▶ _WHAT IS BEING ASKED_
Whatever comes before the line containing "Where should I" stays out; transcribe that line and all that follow to the end of the records exactly, with no pictures.

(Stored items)

##########

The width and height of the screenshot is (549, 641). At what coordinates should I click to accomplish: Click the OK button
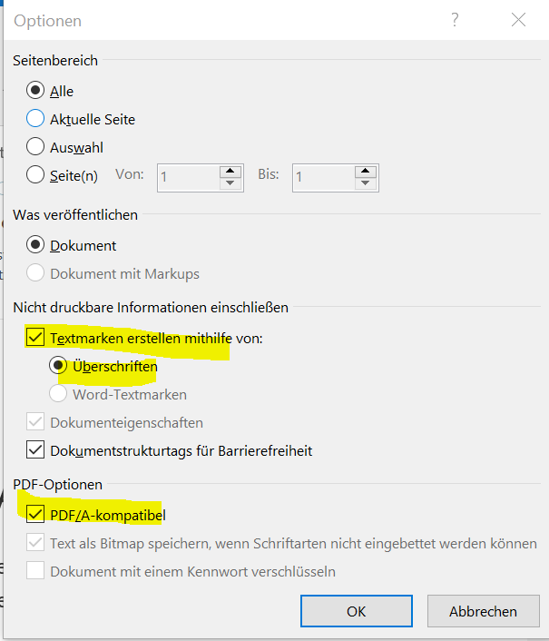pyautogui.click(x=357, y=611)
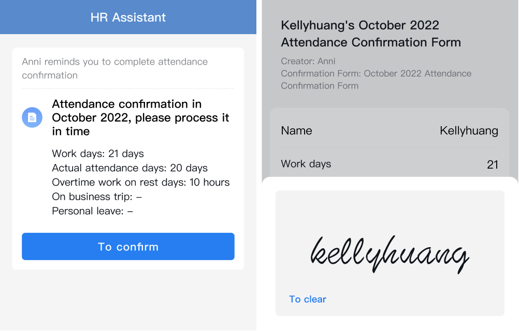Image resolution: width=519 pixels, height=331 pixels.
Task: Tap the To confirm button
Action: (x=128, y=246)
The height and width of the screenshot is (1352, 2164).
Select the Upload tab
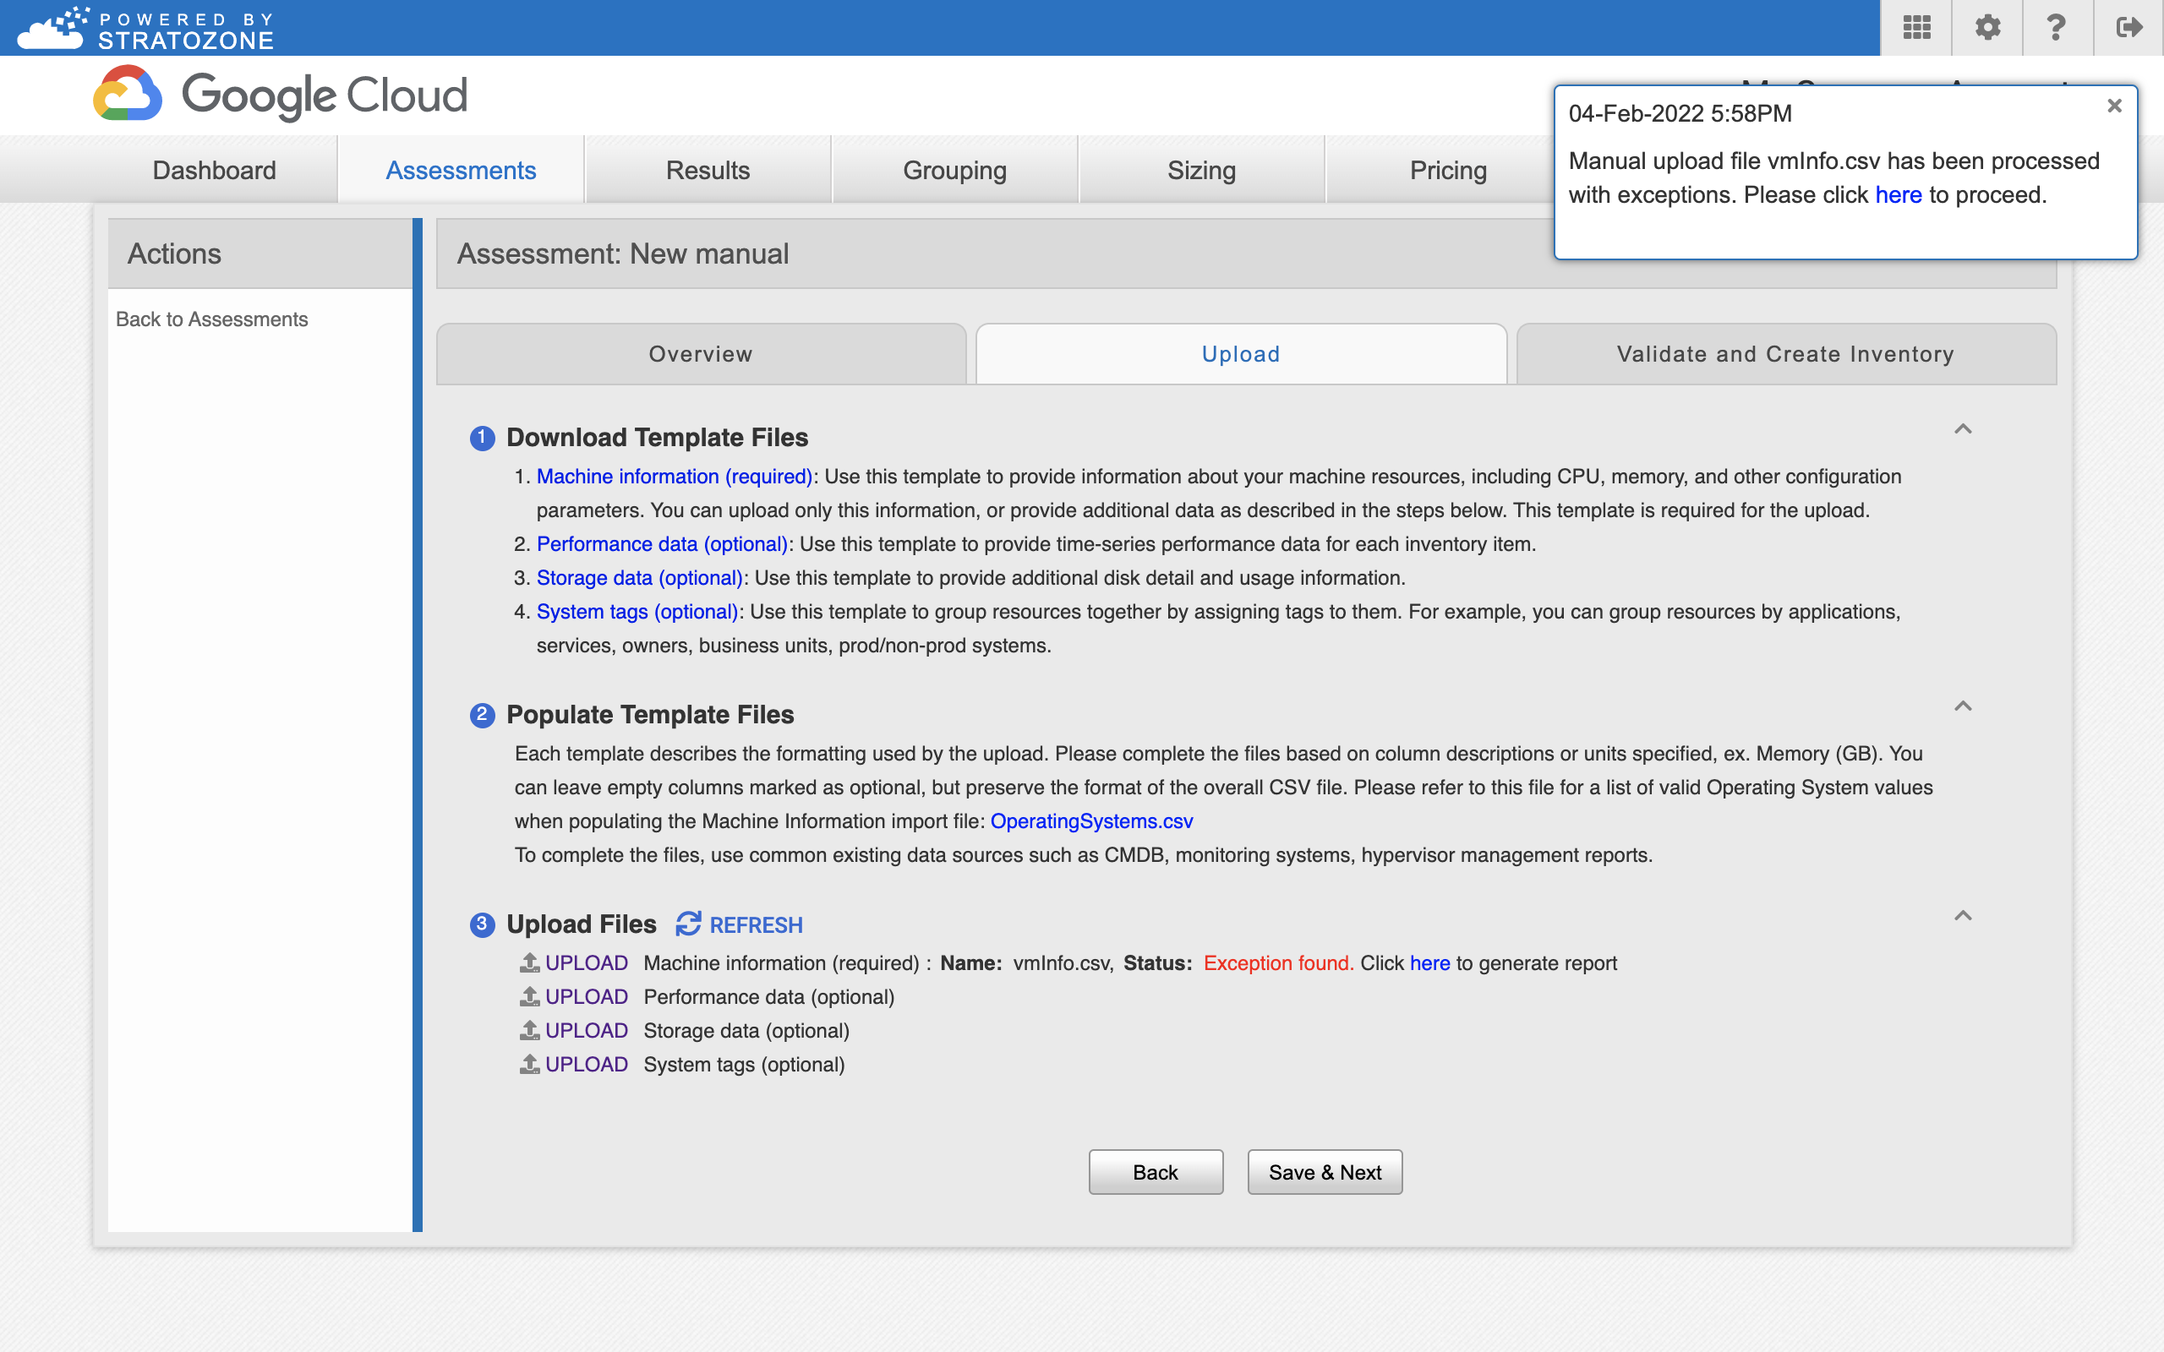[x=1242, y=353]
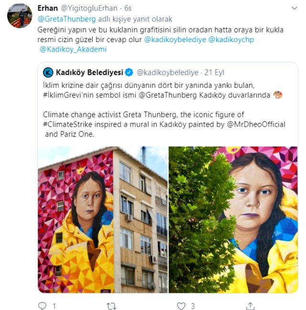This screenshot has height=310, width=306.
Task: Click the share upload icon
Action: 250,305
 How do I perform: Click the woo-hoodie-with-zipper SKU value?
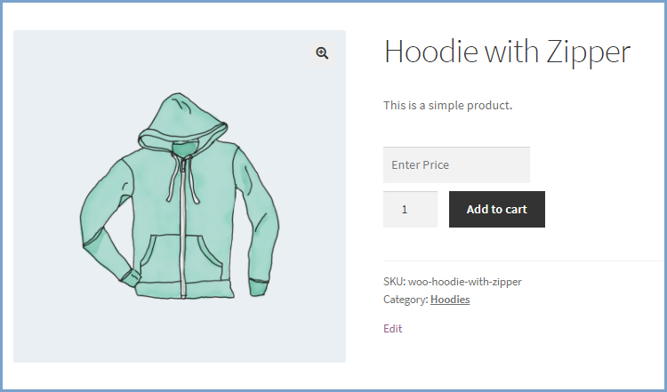(465, 282)
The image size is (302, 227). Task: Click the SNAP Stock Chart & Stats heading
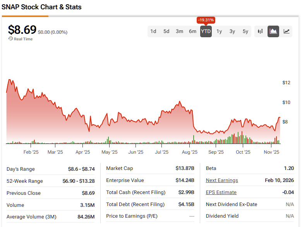click(42, 7)
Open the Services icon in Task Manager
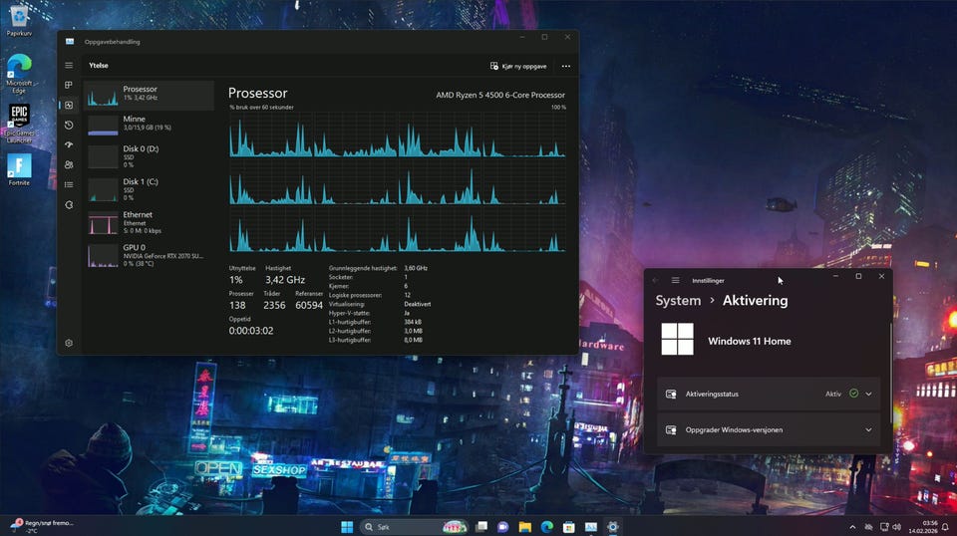957x536 pixels. 69,205
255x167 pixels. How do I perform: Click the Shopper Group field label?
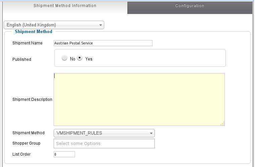[26, 143]
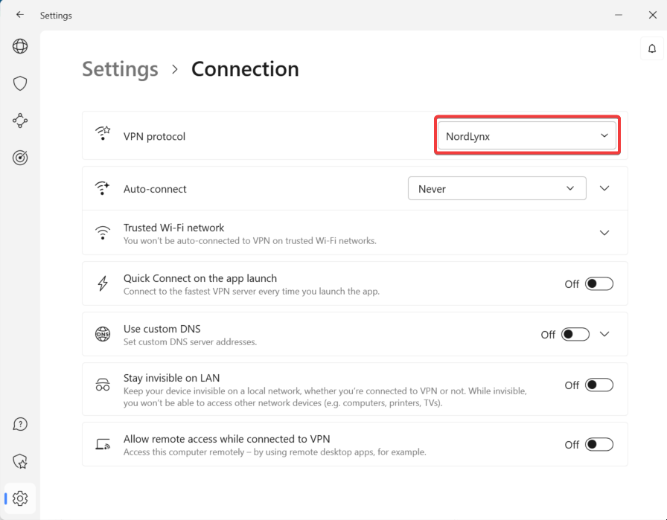Change Auto-connect from Never
This screenshot has width=667, height=520.
[497, 188]
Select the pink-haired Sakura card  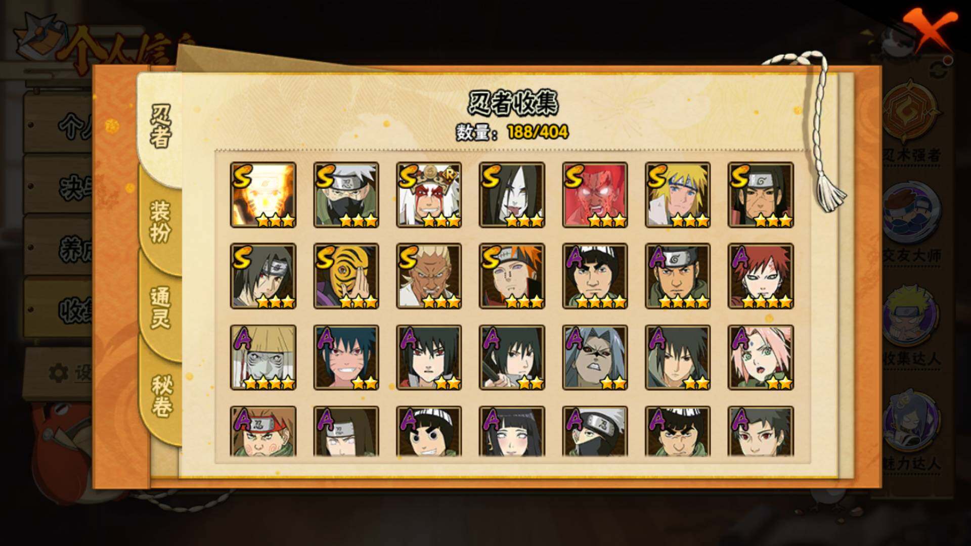click(x=761, y=357)
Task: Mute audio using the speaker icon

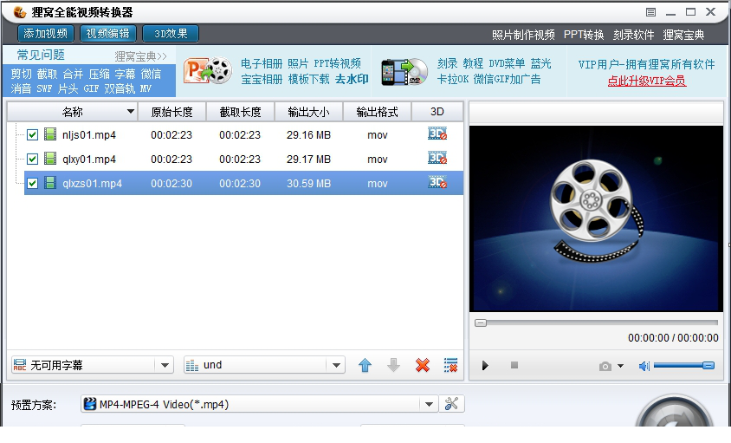Action: pyautogui.click(x=644, y=366)
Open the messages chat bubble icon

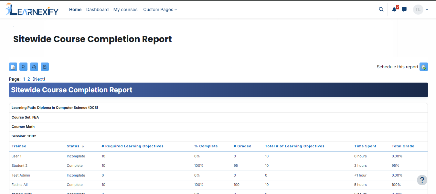coord(404,9)
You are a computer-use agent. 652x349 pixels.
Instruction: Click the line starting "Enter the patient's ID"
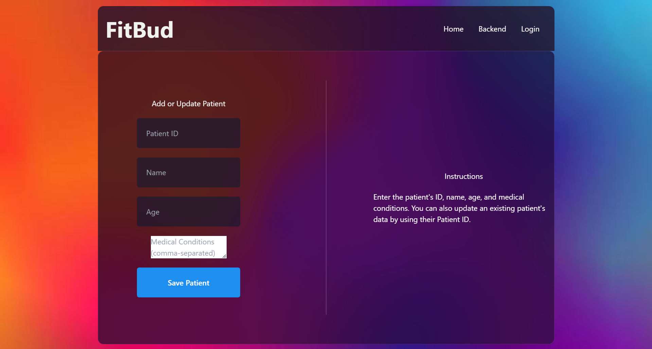coord(448,197)
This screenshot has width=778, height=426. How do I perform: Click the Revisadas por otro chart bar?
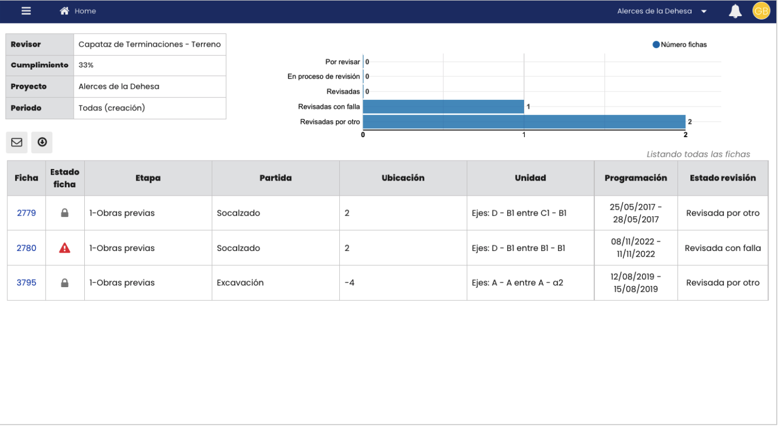(524, 122)
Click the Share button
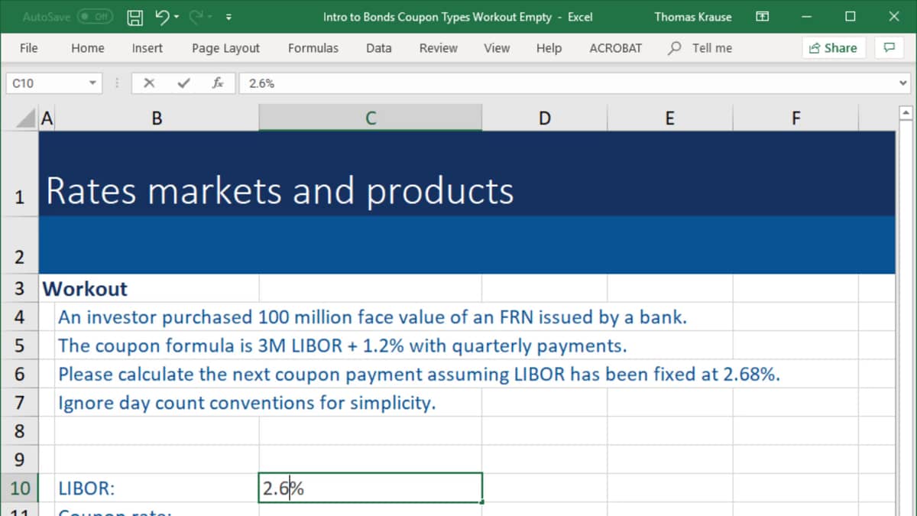This screenshot has height=516, width=917. [832, 47]
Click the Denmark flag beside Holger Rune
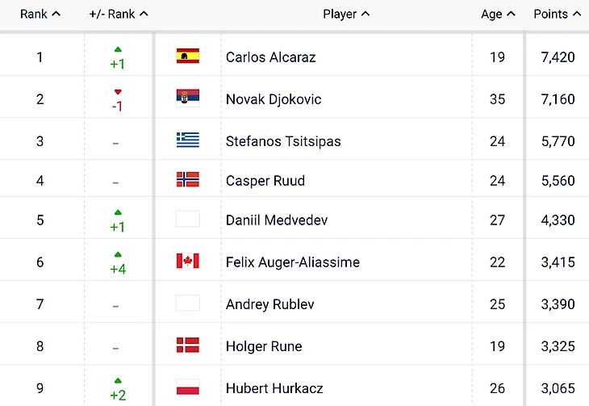 187,345
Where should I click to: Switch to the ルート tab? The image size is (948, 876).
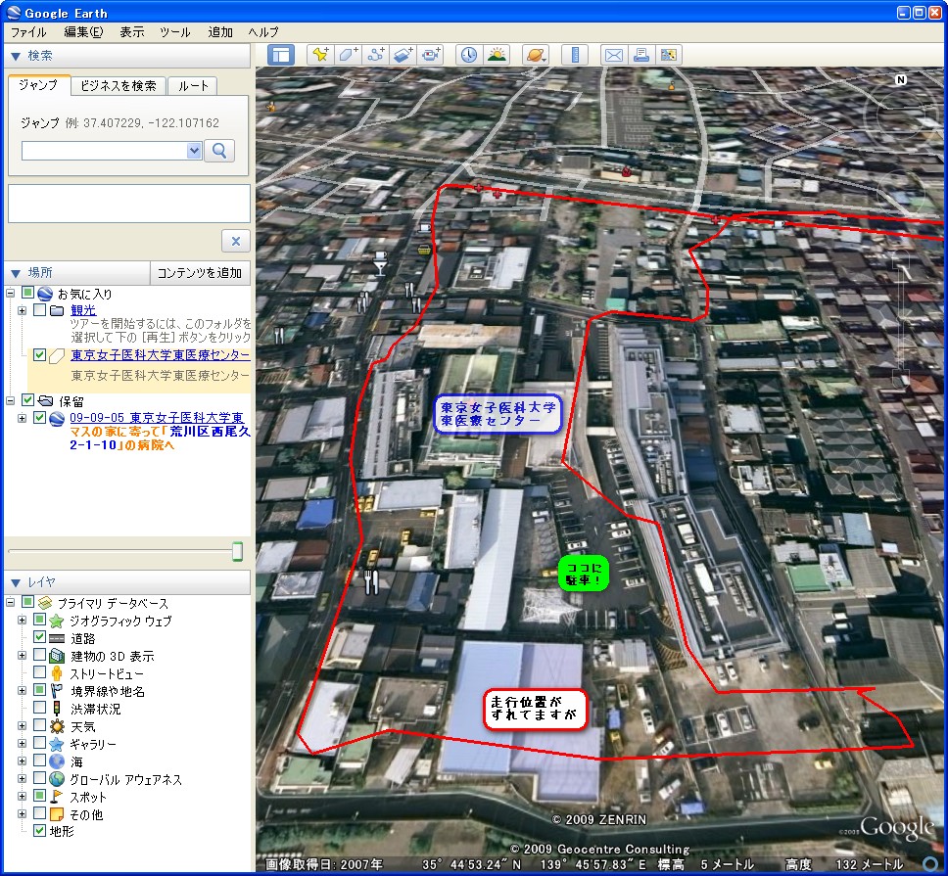[x=193, y=86]
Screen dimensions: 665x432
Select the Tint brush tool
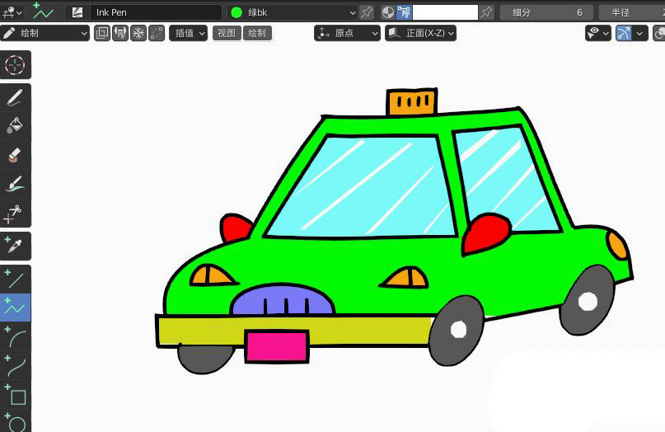[16, 184]
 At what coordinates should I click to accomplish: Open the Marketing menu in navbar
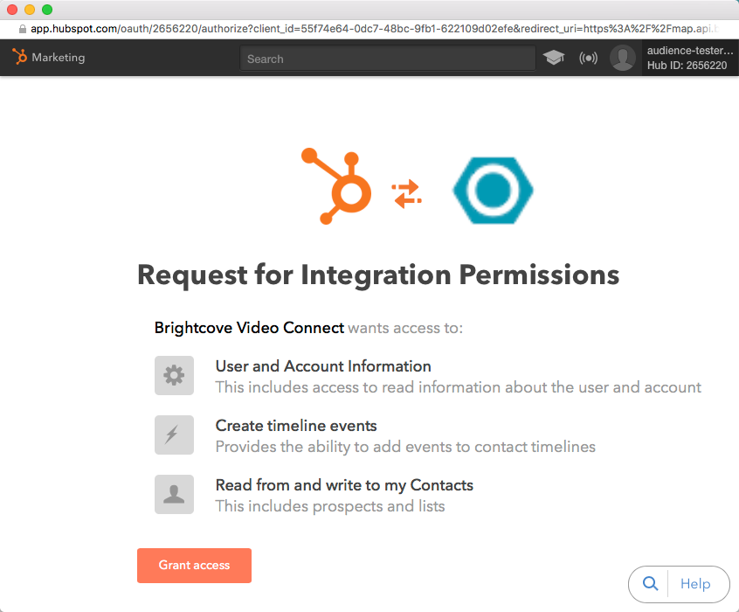coord(58,58)
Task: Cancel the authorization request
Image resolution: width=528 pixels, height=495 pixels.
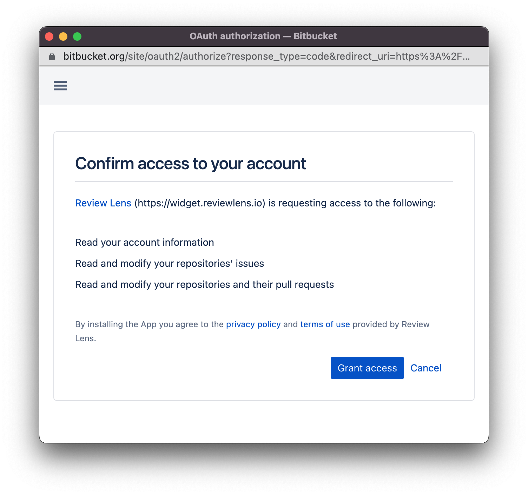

##########

▶ _RESULT OF THE EXERCISE_
Where should I click to: Switch to the ルート tab? The image size is (948, 876).
[x=193, y=86]
Screen dimensions: 665x432
Select the Tint brush tool
[16, 184]
 At what coordinates should I click to accomplish: Open the Marketing menu in navbar
coord(58,58)
Task: Cancel the authorization request
Image resolution: width=528 pixels, height=495 pixels.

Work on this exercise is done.